Sometime in 1999, Gilles met Kathleen Sexton (“Kathleen”) and, by October of that year, they became engaged to be married. Kathleen had been married previously and had a child from that marriage. In the Spring of 2000, before they married, Gilles and Kathleen took out life insurance policies from Zurich Kemper. Gilles purchased a policy on his life, naming Kathleen as the beneficiary, in the amount of $200,000. 3 Kathleen made her policy benefits payable to her estate in the amount of $200,000, with her son from her prior marriage as the beneficiary of her estate. 4 Gilles and Kathleen were married in Worcester County on 3 July 2000. 5 At the time, they were 40 and 45 years old, respectively.
On 29 January 2004, Gilles learned that he had lymphoma. He underwent chemotherapy and radiation treatment between then and September 2004. He experienced little success with the conventional treatments.

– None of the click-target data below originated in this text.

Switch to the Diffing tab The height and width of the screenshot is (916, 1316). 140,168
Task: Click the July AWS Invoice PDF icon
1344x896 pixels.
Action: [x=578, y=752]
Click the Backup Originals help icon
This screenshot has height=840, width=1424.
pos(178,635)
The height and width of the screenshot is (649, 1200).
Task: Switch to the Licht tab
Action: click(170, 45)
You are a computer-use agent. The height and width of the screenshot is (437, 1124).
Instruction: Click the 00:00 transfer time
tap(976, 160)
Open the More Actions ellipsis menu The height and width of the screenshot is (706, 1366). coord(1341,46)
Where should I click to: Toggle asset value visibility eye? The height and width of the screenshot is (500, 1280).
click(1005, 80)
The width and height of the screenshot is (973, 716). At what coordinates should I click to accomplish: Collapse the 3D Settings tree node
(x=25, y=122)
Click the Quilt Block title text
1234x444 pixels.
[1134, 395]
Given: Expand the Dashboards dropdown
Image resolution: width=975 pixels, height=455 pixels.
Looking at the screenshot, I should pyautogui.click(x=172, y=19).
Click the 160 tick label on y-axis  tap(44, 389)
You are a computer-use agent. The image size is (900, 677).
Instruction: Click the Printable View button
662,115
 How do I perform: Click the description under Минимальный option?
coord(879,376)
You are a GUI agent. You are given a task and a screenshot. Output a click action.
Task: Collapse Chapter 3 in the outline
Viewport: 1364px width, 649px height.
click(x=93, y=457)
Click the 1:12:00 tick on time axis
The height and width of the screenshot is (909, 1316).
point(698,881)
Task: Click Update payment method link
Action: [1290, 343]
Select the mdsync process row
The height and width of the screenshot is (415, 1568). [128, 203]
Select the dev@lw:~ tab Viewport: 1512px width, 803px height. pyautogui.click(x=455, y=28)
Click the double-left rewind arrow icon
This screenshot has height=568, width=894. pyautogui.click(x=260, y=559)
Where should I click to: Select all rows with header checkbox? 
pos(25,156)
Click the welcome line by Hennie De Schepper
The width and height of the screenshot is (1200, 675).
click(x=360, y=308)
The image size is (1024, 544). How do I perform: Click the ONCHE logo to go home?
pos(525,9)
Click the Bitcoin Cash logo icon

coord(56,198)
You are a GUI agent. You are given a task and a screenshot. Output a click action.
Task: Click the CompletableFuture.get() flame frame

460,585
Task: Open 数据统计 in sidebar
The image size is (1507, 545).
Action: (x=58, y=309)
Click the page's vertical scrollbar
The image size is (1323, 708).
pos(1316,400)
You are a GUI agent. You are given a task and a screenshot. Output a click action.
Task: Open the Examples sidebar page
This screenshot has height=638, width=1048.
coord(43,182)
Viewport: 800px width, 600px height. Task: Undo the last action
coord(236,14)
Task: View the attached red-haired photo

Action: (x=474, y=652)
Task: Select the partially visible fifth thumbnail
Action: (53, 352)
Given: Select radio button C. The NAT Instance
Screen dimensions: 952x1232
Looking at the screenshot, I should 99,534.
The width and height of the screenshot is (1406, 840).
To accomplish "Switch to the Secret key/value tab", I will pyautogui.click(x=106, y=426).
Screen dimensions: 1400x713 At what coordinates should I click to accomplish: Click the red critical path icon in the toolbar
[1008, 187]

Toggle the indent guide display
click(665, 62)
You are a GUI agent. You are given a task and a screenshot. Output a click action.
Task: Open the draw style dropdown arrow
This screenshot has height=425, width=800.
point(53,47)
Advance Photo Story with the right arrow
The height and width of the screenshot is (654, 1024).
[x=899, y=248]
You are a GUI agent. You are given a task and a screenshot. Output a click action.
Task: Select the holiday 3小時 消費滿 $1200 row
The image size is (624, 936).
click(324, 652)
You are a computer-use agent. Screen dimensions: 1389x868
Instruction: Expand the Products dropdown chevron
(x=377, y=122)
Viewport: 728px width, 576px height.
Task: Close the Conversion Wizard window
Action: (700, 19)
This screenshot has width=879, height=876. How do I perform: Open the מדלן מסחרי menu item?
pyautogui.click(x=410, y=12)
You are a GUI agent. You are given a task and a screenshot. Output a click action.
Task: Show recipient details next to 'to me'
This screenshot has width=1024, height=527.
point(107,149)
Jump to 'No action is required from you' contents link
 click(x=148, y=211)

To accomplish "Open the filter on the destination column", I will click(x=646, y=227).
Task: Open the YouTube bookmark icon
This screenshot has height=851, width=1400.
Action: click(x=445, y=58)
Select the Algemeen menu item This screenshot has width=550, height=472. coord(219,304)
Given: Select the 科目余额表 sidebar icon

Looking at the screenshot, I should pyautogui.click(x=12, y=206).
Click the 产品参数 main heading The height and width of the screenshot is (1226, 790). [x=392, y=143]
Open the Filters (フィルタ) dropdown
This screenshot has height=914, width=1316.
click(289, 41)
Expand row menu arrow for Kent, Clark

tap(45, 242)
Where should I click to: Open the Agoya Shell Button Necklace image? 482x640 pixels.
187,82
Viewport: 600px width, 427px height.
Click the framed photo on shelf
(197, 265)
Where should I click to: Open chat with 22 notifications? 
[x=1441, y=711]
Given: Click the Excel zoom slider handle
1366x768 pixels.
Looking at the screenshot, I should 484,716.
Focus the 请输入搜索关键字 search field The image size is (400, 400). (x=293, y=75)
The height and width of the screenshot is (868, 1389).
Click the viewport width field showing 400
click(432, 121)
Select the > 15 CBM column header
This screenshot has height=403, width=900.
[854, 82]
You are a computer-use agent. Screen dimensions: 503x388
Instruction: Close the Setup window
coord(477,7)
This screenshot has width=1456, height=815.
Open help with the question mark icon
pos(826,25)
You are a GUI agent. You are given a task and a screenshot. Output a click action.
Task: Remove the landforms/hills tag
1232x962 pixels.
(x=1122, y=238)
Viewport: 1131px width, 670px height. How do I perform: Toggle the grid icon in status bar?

His oncologist told him that he should consider a stem cell transplant. Gilles had the transplant in September 2004 and was declared cancer free by early October 2004. About two weeks later, however, he was admitted to the hospital in the middle of the night. Gilles died on 18 October 2004. At the time of his death, Gilles was 44 *479 years old and had been married to Kathleen for four years. Lauren, his and Bernadette’s child, was 14 years old when Gilles died.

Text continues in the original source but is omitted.